As to the first two qualifiers, the same could be said of Pennington. Indeed, the same was said and rejected in Pennington. "This is not to say that an agreement resulting from union employer negotiations is automatically exempt from Sherman Act scrutiny simply because the negotiations involve a compulsory subject of bargaining, regardless of the subject or the form and content of the agreement." 381 U. S., at 664-665.

The final qualifier does distinguish Pennington, but only partially so. To determine whether the exemption applied in Pennington, we undertook a detailed examination into whether the policies of labor law so strongly supported the agreement struck by the bargaining parties that it should be immune from antitrust scrutiny. We concluded that because the agreement affected employers not parties to the bargaining process, labor law policies could not be understood to require the exemption.

Here, however, the Court does not undertake a review of labor law policy to determine whether it would support an exemption for the unilateral imposition of anticompetitive wage terms by employers on a union. The Court appears to conclude instead that the exemption should apply merely because the employers' action was implemented during a lawful negotiating process concerning a mandatory subject of bargaining. Thus, the Court's analysis would seem to constitute both an unprecedented expansion of a heretofore limited exemption, and an unexplained repudiation of the reasoning in a prior, nonconstitutional decision that Congress itself has not seen fit to override.

The Court nevertheless contends that the "rationale" of our prior cases supports its approach. Ante, at 11. As support for that contention, it relies heavily on the views espoused in Justice Goldberg's separate opinion in Meat Cutters v. Jewel Tea Co., 381 U.S. 676 (1965). At five critical junctures in its opinion, see ante, at 4-5, 10, 15, the Court invokes that separate concurrence to explain why, for purposes of applying the nonstatutory labor exemption, labor law policy admits of no distinction between collective employer action taken in response to labor demands, and collective employer action of the kind we consider here.

It should be remembered that Jewel Tea concerned only the question whether an agreement between employers and a union may be exempt, and that even then the Court did not accept the broad antitrust exemption that Justice Goldberg advocated. Instead, Justice White, the author of Pennington, writing for Chief Justice Warren and Justice Brennan, explained that even in disputes over the lawfulness of agreements about terms that are subject to mandatory bargaining, courts must examine the bargaining process to determine whether antitrust scrutiny should obtain. Jewel Tea, 381 U. S., at 688-697. "The crucial determinant is not the form of the agreement--e. g., prices or wages-- but its relative impact on the product market and the interests of union members." Id., at 690, n. 5 (emphasis added). Moreover, the three dissenters, Justices Douglas, Clark, and Black, concluded that the union was entitled to no immunity at all. Id., at 735-738.

**Written request**
Write out the labor exemption passage from "The Court nevertheless" up to and including "we consider here.", switching "five critical junctures" to "several critical junctures". Work from the labor exemption passage alone.

**Data shown**
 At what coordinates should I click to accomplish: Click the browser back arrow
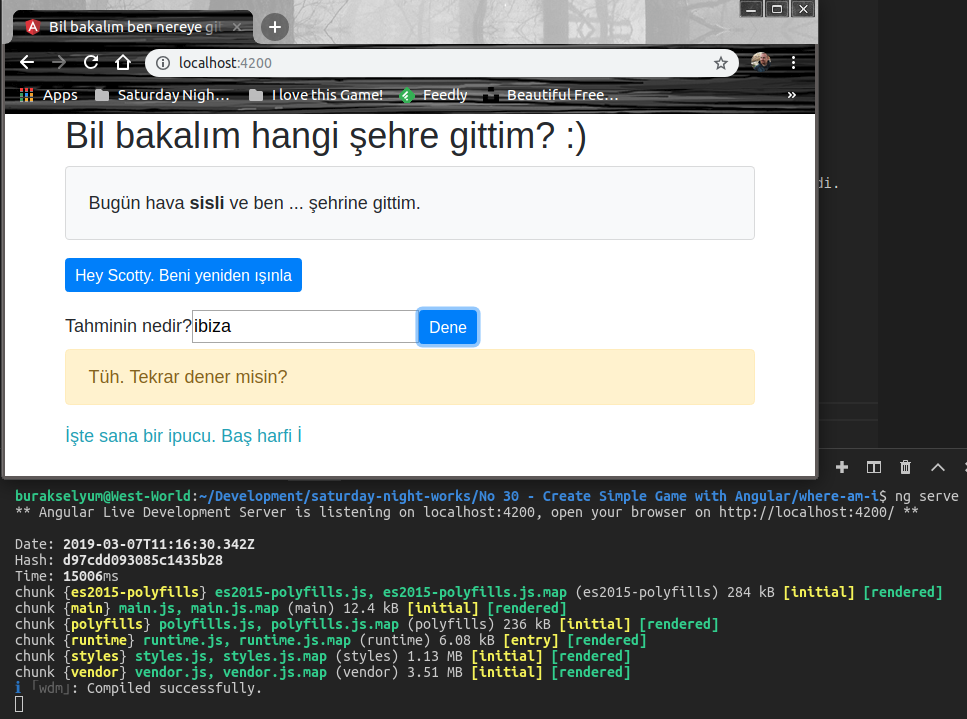coord(27,63)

**The output**
The Court nevertheless contends that the "rationale" of our prior cases supports its approach. Ante, at 11. As support for that contention, it relies heavily on the views espoused in Justice Goldberg's separate opinion in Meat Cutters v. Jewel Tea Co., 381 U.S. 676 (1965). At several critical junctures in its opinion, see ante, at 4-5, 10, 15, the Court invokes that separate concurrence to explain why, for purposes of applying the nonstatutory labor exemption, labor law policy admits of no distinction between collective employer action taken in response to labor demands, and collective employer action of the kind we consider here.